T- “Elle est belle cette ruine nan ?”

N- “Oui”

T- “Mais c’est pas ça du tout la salle Vauban”

N - “Bah non…”

T - “Mais qu’est-ce qu’ils foutent là tous ces gens en T-Shirt noir alors ?”

N - “Bah ils profitent du patrimoine Français, allez, roule”

 

Par Théophile et Fred VDP / Photos : Moris DC

Après une petite facétie du GPS, nous voilà donc à la salle des fêtes qui accueille le Brutal Swamp à Saint Omer. Une salle aménagée pour l’occasion : à l’extérieur, deux Food Trucks dont un végé ; à l’intérieur, une partie concert avec, en face, le bar et enfin dans l’entrée, le Merch des groupes et des stands divers, du vinyle, des CD, Sea Shepherd, un stand pour repartir avec une bière personnalisée et vos humbles serviteurs.

 


Une grande partie du public est encore en train d’échanger son billet contre son bracelet que Reject The Sickness démarre. Ce qui marque tout de suite c’est l'enthousiasme communicatif du frontman qui semble très content d’être là. Alors, il commence devant 30 personnes hein, mais il s’en fout, c’est pas le genre à se débiner. Alors qu’on aime ou pas le Death Mélo qui oscille entre les premiers In Flames et Hypocrisy, c’est difficile de ne pas faire honneur devant tant d’efforts déployés. Coté compo, c’est peut-être un peu convenu mais qu’importe, le contrat est largement rempli, preuve en est le sourire partagé dans la foule à la fin de la prestation.


Le BSF a pris pour habitude d’inviter chaque année un groupe de Black Metal à tendance Death, ou en tout cas ayant un lien direct avec le genre. Ce sont les Vierzonnais de Miasmes qui relèvent brillamment ce défi, avec un set brut de décoffrage, construit autour de leur unique album de 2023 et leur excellent EP de 2022. Il n’est jamais facile de se faire une place dans un Fest dont les autres formations ne jouent pas la même chose, et pourtant Miasmes tire aisément son épingle du jeu. On en redemande !



Avec Creeping Fear, côté instru, on a le droit à quelque chose de très influencé Cannibal Corpse, surtout la guitare, mais au chant, c’est une toute autre affaire. Entre le chant Grindcore et le goblin en crise de nerf (et c’est un compliment sincère), on est pour le moins surpris le temps que la sauce prenne et bizarrement, ça marche super bien. Pour ajouter à la performance, le bougre ne fait pas semblant de jouer de la guitare et malgré une position imposée par son pied de micro, il est dynamique sur scène. Grosse découverte du groupe parisien qu’on aura plaisir à revoir car, si l’on en croit les habitués, est capable de livrer des prestations encore plus dynamiques. Vivement !

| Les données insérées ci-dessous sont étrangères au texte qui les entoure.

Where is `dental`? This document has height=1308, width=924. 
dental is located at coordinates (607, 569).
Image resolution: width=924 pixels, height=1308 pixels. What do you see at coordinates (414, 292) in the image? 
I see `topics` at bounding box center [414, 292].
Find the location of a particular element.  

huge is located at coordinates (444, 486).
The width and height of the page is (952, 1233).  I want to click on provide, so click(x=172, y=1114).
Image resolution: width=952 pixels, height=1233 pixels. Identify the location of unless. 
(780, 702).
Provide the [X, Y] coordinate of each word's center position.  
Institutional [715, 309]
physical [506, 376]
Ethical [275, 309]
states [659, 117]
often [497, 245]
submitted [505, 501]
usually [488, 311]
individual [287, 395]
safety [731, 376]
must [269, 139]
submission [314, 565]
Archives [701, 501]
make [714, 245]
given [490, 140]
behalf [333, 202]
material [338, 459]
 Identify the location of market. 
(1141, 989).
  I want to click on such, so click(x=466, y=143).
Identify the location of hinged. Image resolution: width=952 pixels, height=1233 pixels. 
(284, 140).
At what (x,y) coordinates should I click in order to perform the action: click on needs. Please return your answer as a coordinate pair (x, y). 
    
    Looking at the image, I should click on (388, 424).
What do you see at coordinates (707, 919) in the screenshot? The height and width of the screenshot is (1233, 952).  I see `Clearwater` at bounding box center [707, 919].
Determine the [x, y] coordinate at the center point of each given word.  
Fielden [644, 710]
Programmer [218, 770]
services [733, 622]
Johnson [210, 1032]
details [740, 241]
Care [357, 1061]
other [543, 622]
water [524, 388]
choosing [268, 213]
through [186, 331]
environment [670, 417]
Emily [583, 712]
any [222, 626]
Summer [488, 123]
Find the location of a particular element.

Puis vient la première grosse sensation de la journée avec Bio-Cancer. La formation grecque va littéralement retourner la salle Vauban avec un set bulldozer, d’une énergie plutôt Thrash mais qui convient très bien au public audomarois. L’envie du frontman est communicative et musicalement Bio-Cancer offre une prestation haute en couleurs. Un régal !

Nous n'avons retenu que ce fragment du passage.